Here's wishing you the joy of island living, no matter where you call home. And that all your unexpected challenges come up roses — on or off the stem.


By Diane Haynes Woodburn

Diane Haynes WoodburnI  awake to a gorgeous Saturday morning. The aroma of blueberry pancakes wafts up the stairs to my cocoon of a bed — but it isn’t until I hear the hum of the cappuccino maker that I am truly enticed to join the living. Downstairs, I find my husband, Jamie, flipping the last of the pancakes. “Let’s eat outside,” I suggest. We grab our plates and settle at the little table on our lanai.

A nanosecond later, I leap to my feet.

“Oh, no!” I cry. “My roses!” Instead of smiling serenely from their cozy beds, my once-lovely roses lie strewn across the yard, à la confetti.

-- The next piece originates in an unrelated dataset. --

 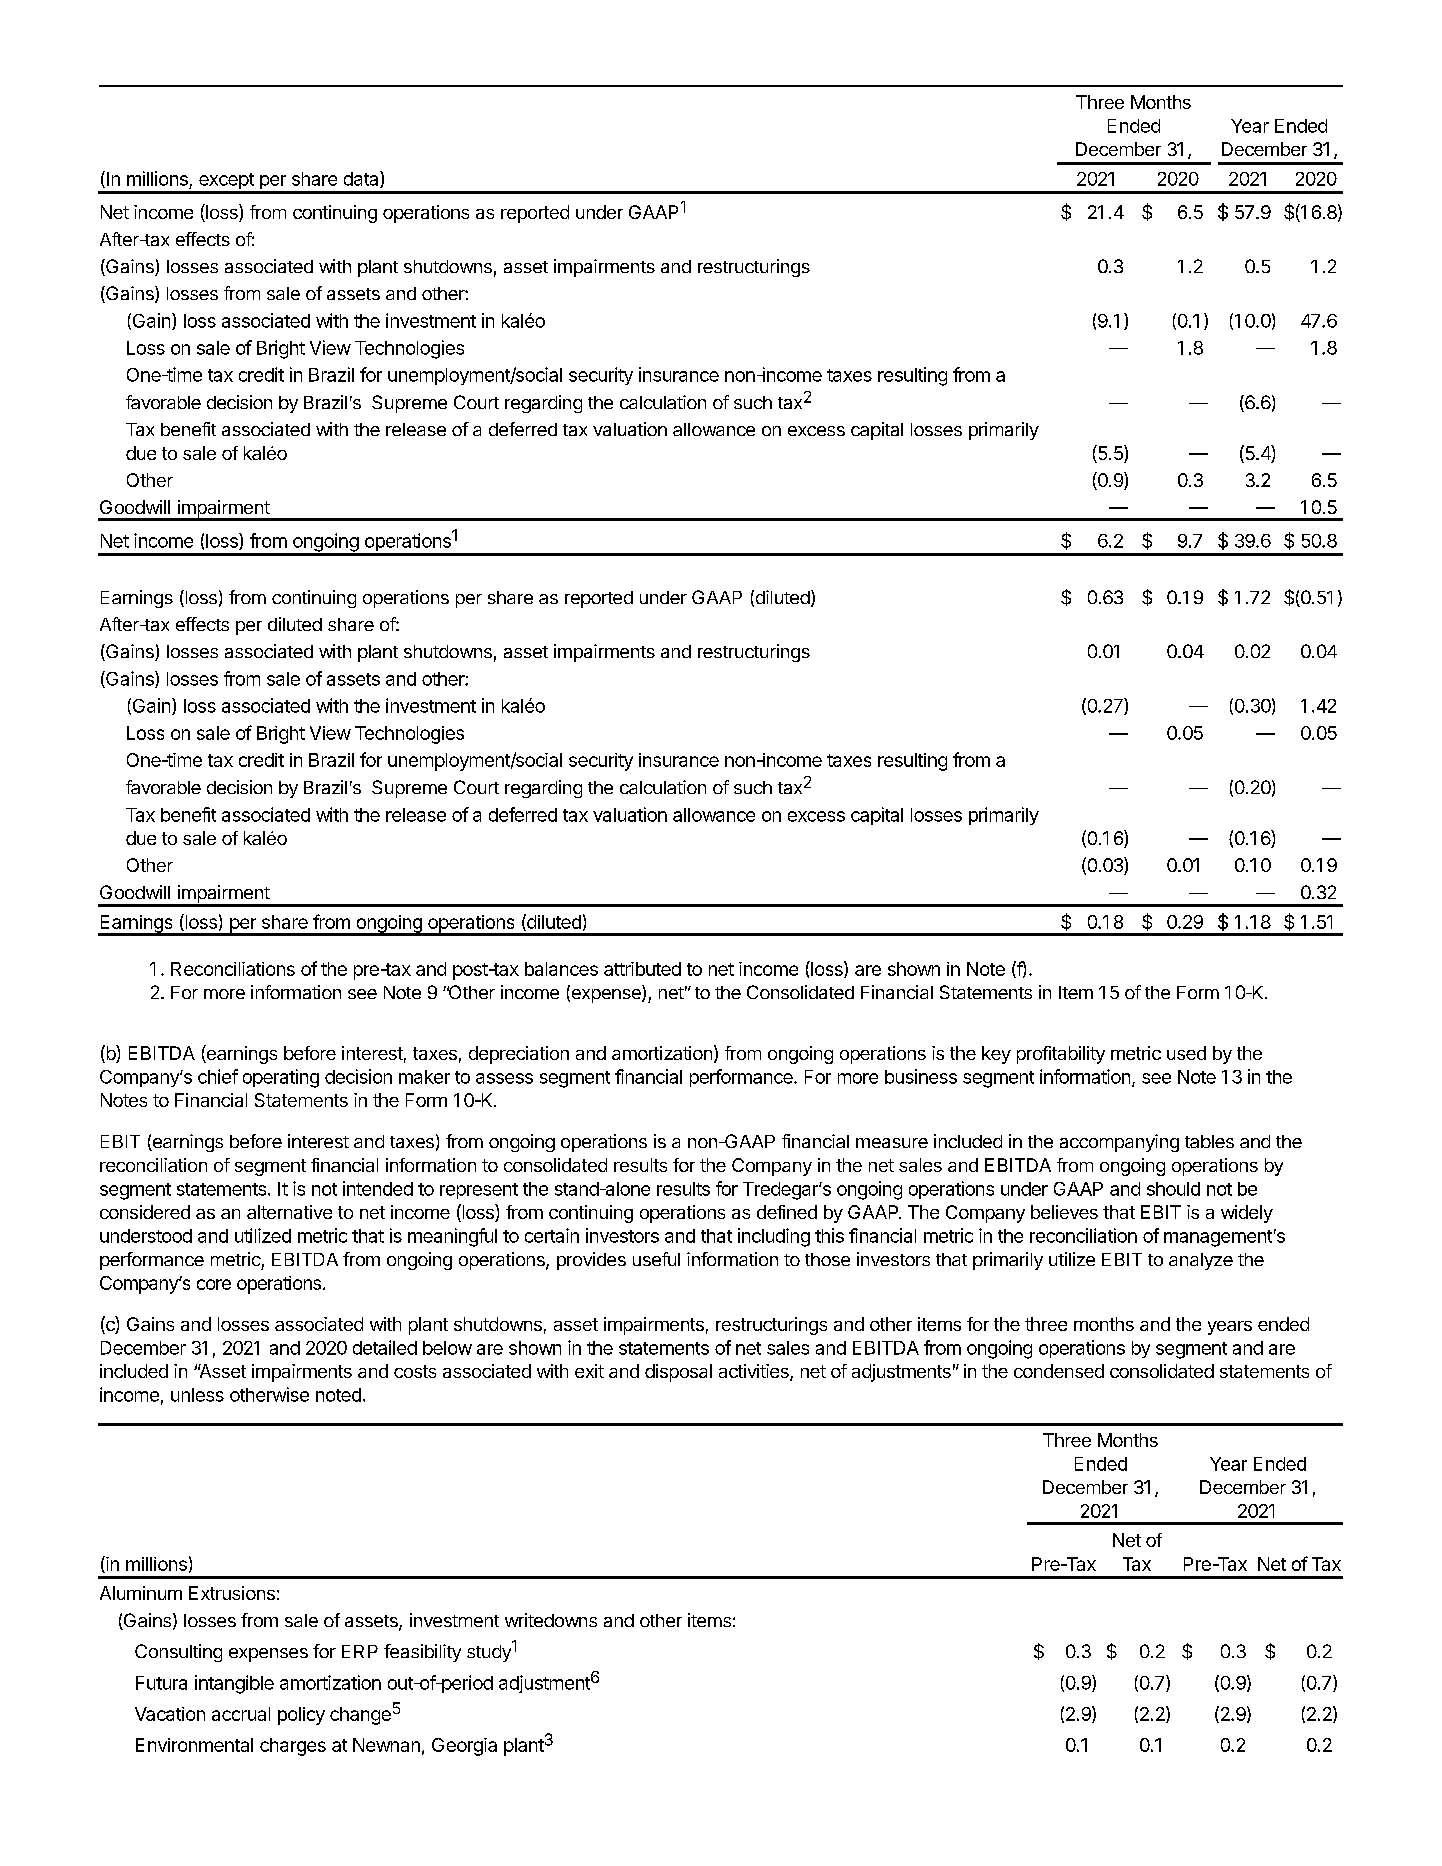 I want to click on profitability, so click(x=1061, y=1055).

It’s been a rough year for roses in Kula — too much rain, too much heat, too much weird weather altogether. But I had persevered, coddling those high-maintenance beauties through it all. I weeded, pruned, and fed them. I even bled for the thorny little tramps. To add insult to injury, I’m allergic to those thorns; every scratch swells and stings, leaving scars. It’s truly a love/hate relationship. I hate the beating I take, but I love the gorgeous, rich blooms. And I wait for their flirtation with the sun, showing just a bit more of their jeweled colors each day. Golden yellow, sensuous fuchsia, tropical orange, creamy white, and yes, blood red — I welcome their deceptively sweet faces as a parent welcomes a prodigal daughter.

Now, surveying the carnage, I realize that my pair of one-year-old Australian Shepherds had seen them as something else: edible landscape.

Making paradise your home — and your home paradise — has its challenges, but also its joys. In this issue of Maui No Ka ‘Oi, we focus on both. From giving your home a Hawaiian sense of place, to protecting it from the elements (think wind, salt spray, and things that chew wood in the night), to the latest real-estate trends, our special “Island Living” edition is filled with useful information to make residing on Maui as cool and easy as a tropical breeze.

If you’d rather engage the elements of adventure, join the crew of Hawaiian Paddle Sports for a truly edgy (as in “hang on for dear life”) surfing experience — riding the outrigger of a canoe. Or (easier) float your boat with a mai tai from the crowd-pleasing mixologists at Monkeypod Kitchen. Try the ceviche recipe from Joe’s Nuevo Latino that hooked the judges at the 2015 Kapalua Wine & Food Festival, and wow your friends. And while we’re talkin’ food, check out Becky’s Backyard; our dining editor shares expert advice on creating an edible garden that won’t make you cry.

“There’s nothing you can do now,” Jamie says, shaking his head at the damage. “Let’s go to the farmers’ market. We’ll deal with this when we come back.”

Dazed (I’ve had only one cup of coffee), I accept his sensible offer.

The Upcountry Farmers Market is our Saturday place of worship. We go religiously to buy fresh produce and baked goods, and discover homemade foods and products clever Maui folks peddle to happy devotees. I give my rose woes up to the myriad colorful and welcoming booths offering coconuts, papayas, supergreens, flowers, vegetables, fudges, creamy goat-milk caramel, GMO-free everything, and too many other options to mention. And people, relying on one another to do the most with what we have on a small island.

Returning home, I find two happy pups wrestling on a bed of rose pedals. How can that be sad? Donning my overalls, a long-sleeved shirt and gardening gloves, I prepare to crawl into the rose beds for damage control. As I carefully bend a knee to what I hope is a thorn-free spot, I find myself thinking once again of our “Island Living” issue. Nowhere, I realize, is the island spirit better illustrated than in caring for the ‘aina (land), and even more importantly, caring for each other.